Твердо решил больше не пить. Во время очередных приступов перебивался едой, забивал в себя все, что находил в ближайших продуктовых. Садился на скамейку и поглощал жирные холодные салаты, закусывая копченой колбасой и хлебом. Жир действовал на мозг положительно, мысли лениво перетекали от желания алкоголя к желанию сна. Несмотря на беготню каждодневную, даже поправился.
С едой связан мой переход от «Анонимных алкоголиков» в кардинально другое сообщество. Проходя мимо Курского, я наткнулся на раздачу бездомным еды. Кажется, это были какие-то официальные соцпомощники.
Я нашел через интернет одну благотворительную организацию, занимающуюся подобным, и вступил в нее. Большинство участников оказалось девушками, мирно и благолепно мажущими хлеб дешевым паштетом в прихрамовой трапезной. Меня тоже пригласили взяться за бутерброды, готовку горячего пока не доверяя. И в этот же вечер я поехал со всеми на раздачу. Просветления большого не ощутил, чувствовал себя чем-то вроде тимуровца-вышибалы при настоящих доброделах и благотворителях.
***
Я знал одного мужика, который каждую пятницу затаривался пивом в баклажках, включал «Сектор газа» на кухне и вспоминал армию, на ногах его жил грибок, а выходя на улицу, он мог высморкаться на асфальт прямо перед бабками на скамейке; но даже у него был свой идеал. Своя первая любовь. Он вспоминал ее редко. Но все-таки вспоминал, когда «ностальгия» по армии уже не спасала. И даже однажды нашел ее в «Одноклассниках». И уехал к ней – на удачу.

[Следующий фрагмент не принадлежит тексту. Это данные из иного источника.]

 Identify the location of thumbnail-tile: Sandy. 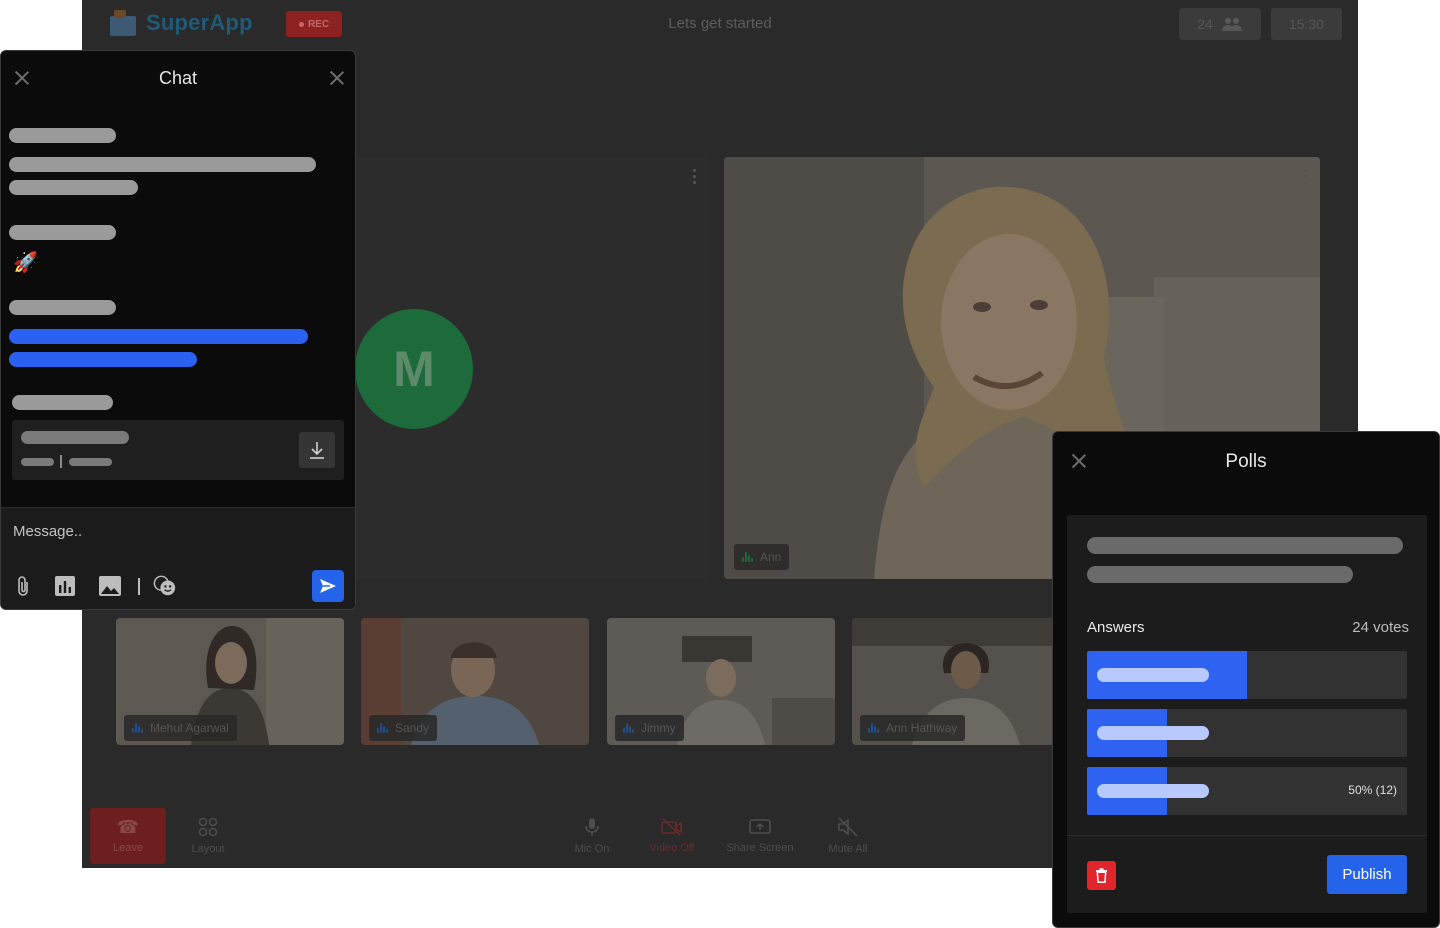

Я пробыл в составе благотворительный организации года два, но она так больше и не пришла. Видно, была нарасхват.
***
Программировать себя по заветам отца-основателя «Анонимных» Билла Уильяма я отказался, но был в его программе один шаг, который меня действительно воодушевлял. Не помню его номер, кажется, он был одним из последних, и заключался в пропаганде принципов сообщества другим бедолагам. Собственно, от этого шага я и перешел после к благотворительности.
Раз или два в месяц где-то мы собирались небольшой компанией и отправлялись в психо- или нарколечебницу, и там в помещении, где можно всех собрать (обычно это была столовая), мы рассаживались за одним столом с действующими алкашами (себя-то я, по системе Шичко, считал «воздерживающимся алкоголиком»).
Конечно, это может показаться лицемерием: мол, в «двенадцать шагов» не верит, а другим всучивает, но я не говорю, что система не работает; я видел людей на собраниях, не пьющих и по двадцать лет, если верить, конечно, их историям. Но счастье их показалось мне одномерным. Если они слышали, что кто-то рассказывал о себе что-то веселое, они отворачивались и негодовали (особенно, если это делали новички: скорбь им к лицу): они считали все это пустой тратой времени, все что, по их мнению, нужно было сделать, это принять уже программу, как бога, и жить по заповедям ее. И к алкоголю относится не иначе как к дьяволу в овечьей шкуре. Можно долго спорить: являются ли «АА» сектой, но сектантский подтекст их «философии» бросался в глаза каждому, кто от страха смерти под забором не готов был, зажмурившись, согласиться на любую «программу», любую «религию», лишь бы больше не просыпаться по десять раз за ночь в поту и с колотящимся сердцем, а утром с трясущимися конечностями собираться на работу – в страхе потерять ее со дня на день.